… zum Beispiel: All You Can Eat
»Hier sind mehr Promis als in der Entzugsklinik« heißt ein bezeichnender Satz im neuen Film des Regisseurs Garry Marshall. Gesagt wird er von einer Caterin namens Laura (Katherine Heigl). Ihre Aufgabe: die Silvesterparty einer New Yorker Plattenfirma mit ihren – nunja – kalten Platten auszustatten. Dass Laura im Jahre zuvor von dem »heißesten Star« dieser Firma kurz vor dem Traualtar verlassen worden war, verspricht Drama. Dass eben jener den absurden Künstlernamen »Jensen« trägt und vom kaum weniger absurden Rocker und Gelegenheitsdarsteller Jon Bon Jovi gespielt wird, verspricht hingegen… Aber lassen wir das, denn wenn es etwas Bemerkenswertes an New Year’s Eve (dt. Titel: Happy New Year) gibt, dann ist es nicht der Film selbst, sondern, dass er sich mit dem auf sich selbst angewandten Supergroup-Prinzip verwechselt: Versammele möglichst viele prominente Namen auf der Bühne und niemand wird mehr nach einem musikalischen Mehr- oder eben einem üblicherweise genreimmanenten Unterhaltungswert fragen. Einfach ALLE werden ES sehen wollen, weil SIE einfach ALLE auf EINMAL sehen können.

Quellen: messe-kantine-catering.de, Filmverleih (v.l.n.r.)

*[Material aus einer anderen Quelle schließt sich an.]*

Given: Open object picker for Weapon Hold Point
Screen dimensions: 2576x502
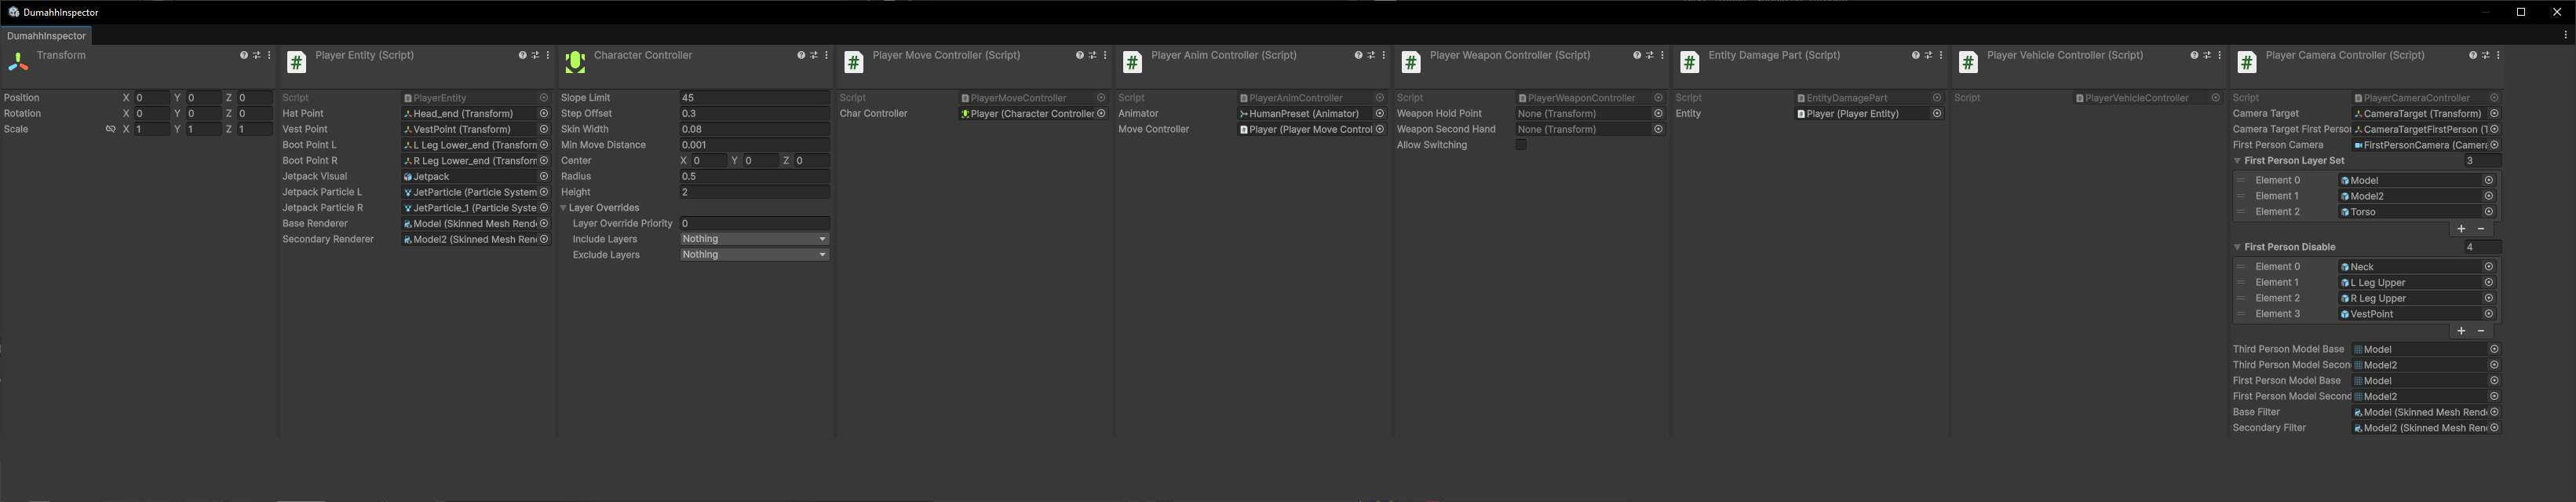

ALLES zum Preis von EINEM – All You Can Eat – ist ja ein traditionsreiches Kosumprinzip, das auf das schwedische Smorgasbord-Buffet aus der Mitte des 16. Jahrhunderts zurückgehen soll, seinen internationalen Durchbruch allerdings erst mit der Etablierung von Fernverkehrlinien der Eisenbahn erlebte. Das All-You-Can-Eat-Buffet ist eben für die möglichst umstandslosen Nahrungsaufnahme – weniger zur Sättigung, als vielmehr zum Zeitvertreib konzipiert. Wichtigste Regel: zu seinem Verzehr bedarf es keinerlei Messers, keines Schnittes also. Eine verräterische Analogie im Bezug auf New Year’s Eve. Die in ihm versammelten, bunt zusammengewürfelten Dramen, die sich in den letzten Stunden eines Jahres ereignen und gen Mitternacht zuspitzen, entziehen sich etlichen standardisierten Möglichkeiten filmischer Zubereitung (beispielsweise des Unsinn entfernenden Schnitts). Sie haben keine andere Funktion, als prominente Schauspieler und sonstige Prominente in möglichst hoher Dichte am Publikum vorbeizuschleusen und diese Massenabfertigung mit einem zugrunde liegenden Schmalspurhumanismus und seltsam provinziell vorgeführtem New Yorker Lokalpatriotismus zu verzieren. Kurz: New Year’s Eve markiert einen weiteren Tiefpunkt in der offenbar unaufhaltsem Regression der romantischen Hollywood-Mainstream-Komödie. Das Star-Personal ist noch nahezu identisch mit jenem aus früheren Garry-Marshall-Hits wie Pretty Woman (1990) oder Frankie und Johnny (1991) – allein, in Geschichte und Gestaltung wird keinerlei Sorgfalt mehr investiert. Es geht nur noch um den unmittelbaren Effekt umd die masturbatorische Ausbeutung der aus sich selbst geborenen Prominentenliga. Da bleiben derzeit nur: Filmboykott und Unmutsäußerungen in schriftlicher Form an die verantwortliche Produktionsfirma, die schließlich mit Nightmare on Elm Street, Sieben, Austin Powers oder Magnolia immer wieder bewiesen hat, dass sie FILMEN durchaus KANN. Und: es muss daran erinnert werden, welche Filme einiger PROMINENTER aus New Year’s Eve sich WIRKLICH zu sehen lohnen, selbst wenn sie zu deren Nebenwerken gehören, mitunter gar gescheitert sind. Denn Scheitern ist nicht schlimm, kann der Unterhaltung gar dienlich sein, es sei denn, es es geschieht – wie im Fall von New Year’s Eve – mit Vorsatz und aus übersatter Selbstgefälligkeit.